[Entries for locating text and elements]
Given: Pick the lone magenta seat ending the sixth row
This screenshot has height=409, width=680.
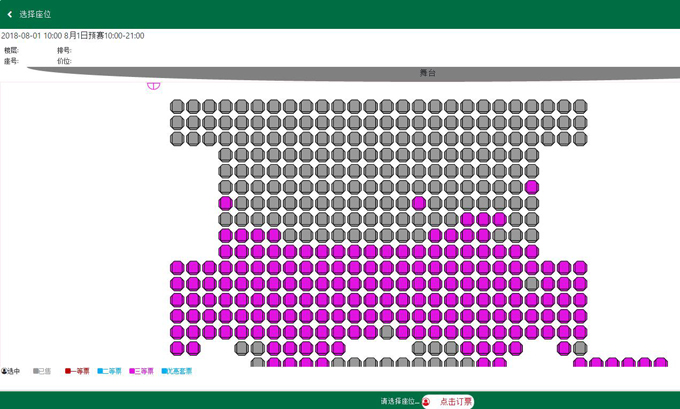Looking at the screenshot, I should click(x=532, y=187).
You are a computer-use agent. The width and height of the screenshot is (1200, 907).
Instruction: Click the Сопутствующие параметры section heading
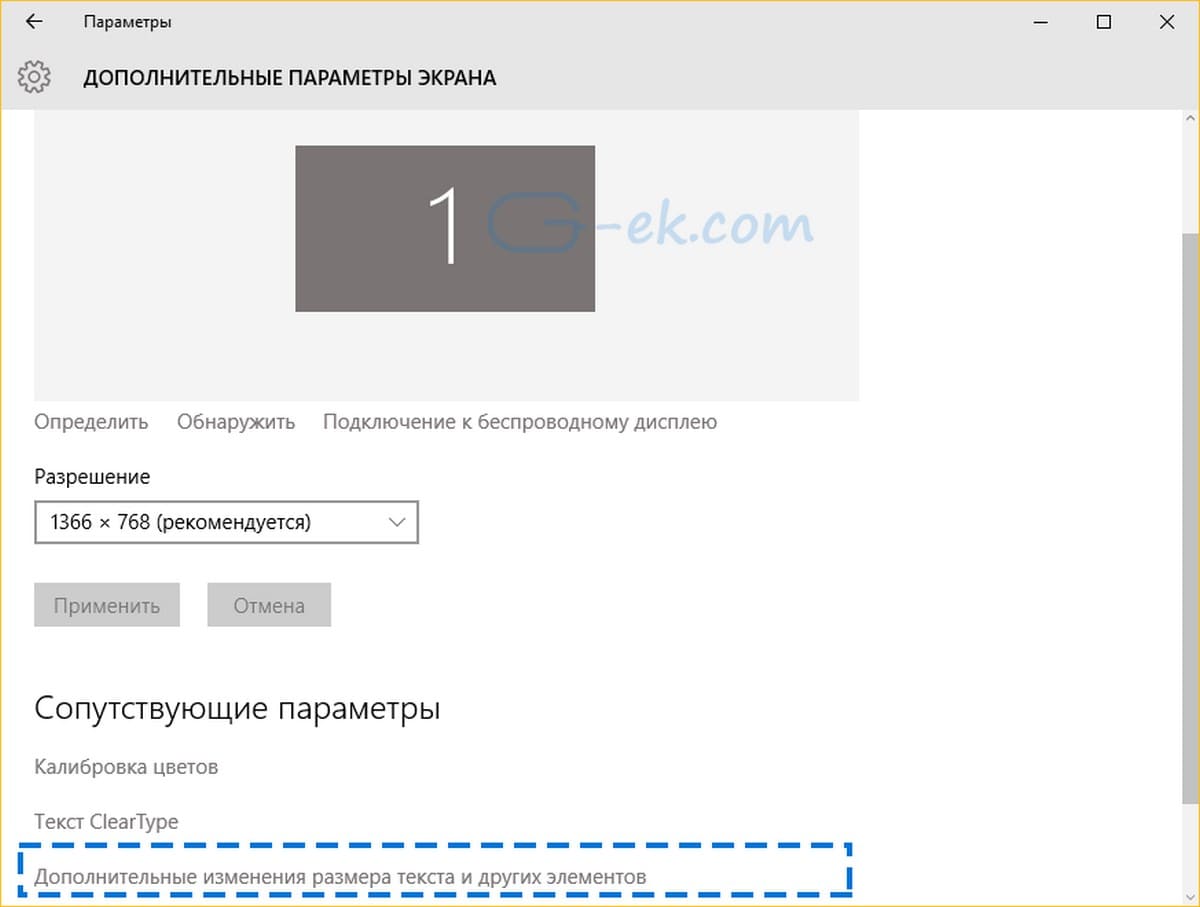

DIRECTIONS FOR THIS TASK
Copy every one of the entries above word for word. Leave out the pictures.

TASK RESPONSE
Given: Pick the lone magenta seat ending the sixth row
This screenshot has height=409, width=680.
Looking at the screenshot, I should click(x=532, y=187).
You are a computer-use agent. The width and height of the screenshot is (1200, 907).
Instruction: Click the Сопутствующие параметры section heading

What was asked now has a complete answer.